Decided: January 3, 1979.

CENTENNIAL LAND AND DEVELOPMENT COMPANY, PLAINTIFF,
v.
THE TOWNSHIP OF MEDFORD; THE TOWNSHIP COMMITTEE OF THE TOWNSHIP OF MEDFORD AND EPHRAIM TOMLINSON, 2ND, JUDITH PALOMBI, ELIZABETH WOODFORD, LEE W. BUCKWALTER AND FORDON WARD, INDIVIDUALLY, MEMBERS OF THE TOWNSHIP COMMITTEE; PLANNING BOARD OF THE TOWNSHIP OF MEDFORD AND MARY ELDER, JUDITH PALOMBI, THOMAS SWEENEY, D. GREGORY LAW, ROBERT BENDE, ROBERT STEBBINS, EPHRAIM TOMLINSON, 2ND, RICHARD STRONG AND DONALD BUCHANAN, INDIV., MEMBERS OF THE PLANNING BOARD; ZONING BOARD OF ADJUSTMENT OF THE TOWNSHIP OF MEDFORD AND KENNETH ALLEN, SUE LONKEVICH, HENRY CICHON, FRANCIS SHARPLESS, NEWLIN SMITH, DONALD BUCHANAN AND LEE BEALUH, INDIV., MEMBERS OF THE ZONING BOARD OF ADJUSTMENT; REGAN STEIN ASSOCIATES, A N.J. PARTNERSHIP AND THOMAS SCANGERELLA, INDIVIDUALLY, DEFENDANTS



Wells, J.s.c.

Wells

This motion for summary judgment is made by the individual defendants, members of the Medford Township Planning Board, Board of Adjustment and Township Committee, respectively, who have been sued in their individual capacities by plaintiff development corporation.
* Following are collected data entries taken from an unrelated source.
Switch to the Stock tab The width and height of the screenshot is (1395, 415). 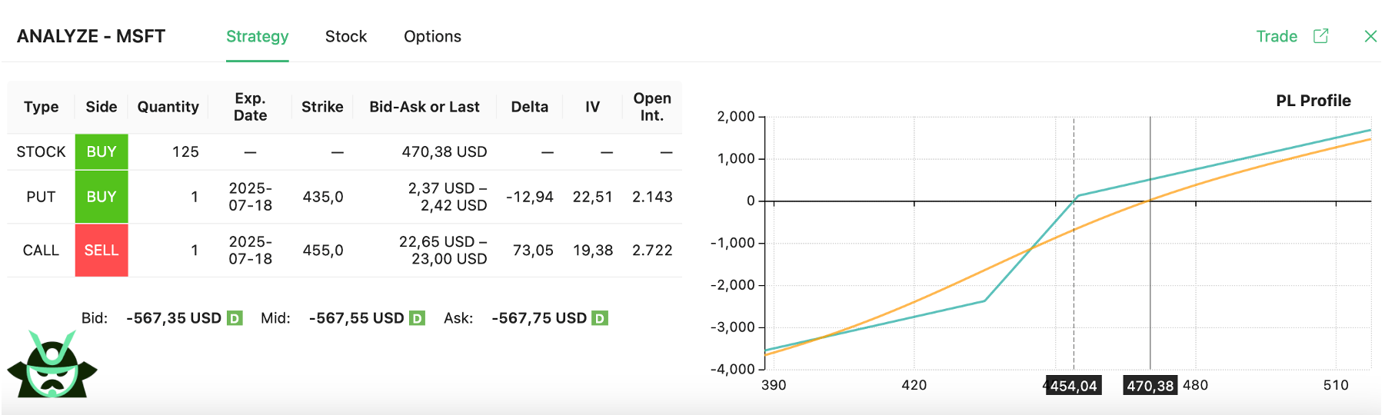pyautogui.click(x=345, y=36)
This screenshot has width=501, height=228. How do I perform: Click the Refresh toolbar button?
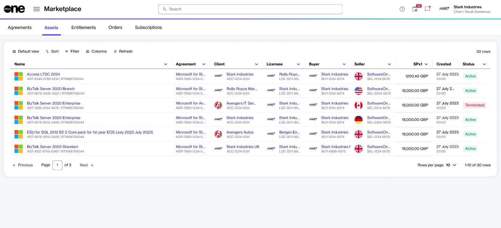click(x=123, y=51)
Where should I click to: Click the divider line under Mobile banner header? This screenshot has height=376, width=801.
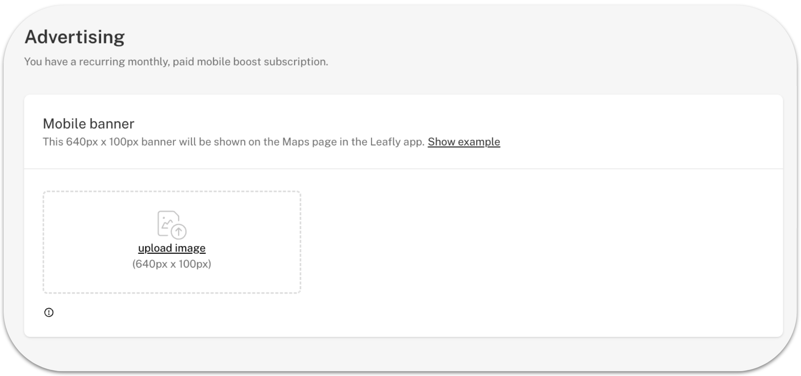tap(403, 169)
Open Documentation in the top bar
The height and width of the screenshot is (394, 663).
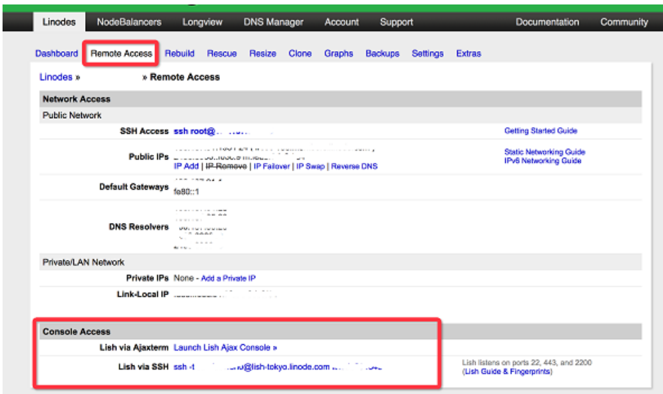click(547, 22)
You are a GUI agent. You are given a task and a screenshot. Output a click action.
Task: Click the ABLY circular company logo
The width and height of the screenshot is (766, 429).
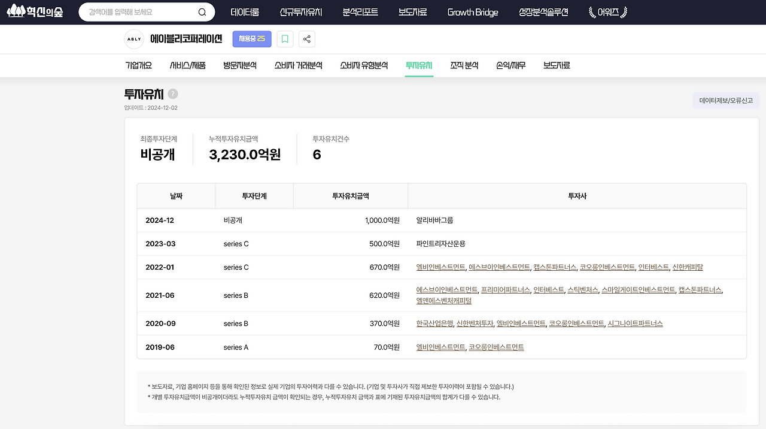[x=133, y=38]
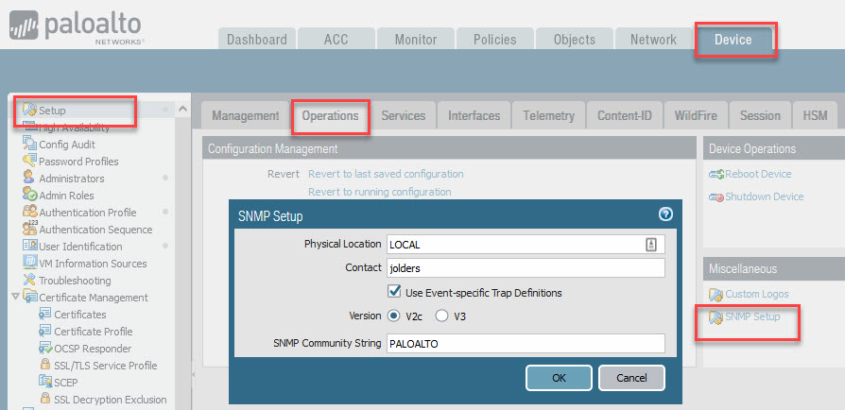This screenshot has width=845, height=410.
Task: Click the Config Audit sidebar icon
Action: 30,145
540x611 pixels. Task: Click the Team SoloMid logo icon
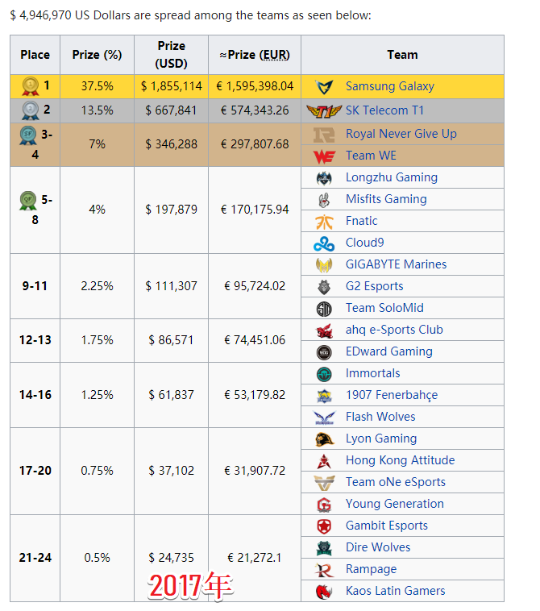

The facts, although detailed and complex, may be summarized for purposes of this motion as follows:

In 1970 plaintiff's predecessor in title applied to the Planning Board of Medford Township for subdivision approval for a certain parcel situate within the township's boundaries, which property was acquired by plaintiffs in January 1971. After several hearings at which revised proposals were considered, the planning board adopted a resolution granting approval to plaintiff but conditioning it on acquisition of a variance from the zoning board of adjustment.

Thereafter, plaintiff appeared before the zoning board of adjustment on two separate occasions and the board denied the variance application on the ground that it lacked jurisdiction to so act, in the alternative, that the requisite showing for a variance had not been made. At a subsequent hearing before the township committee it was ruled that the planning board had acted properly in exercising its discretion. No appeal was taken from the board of adjustment's determination.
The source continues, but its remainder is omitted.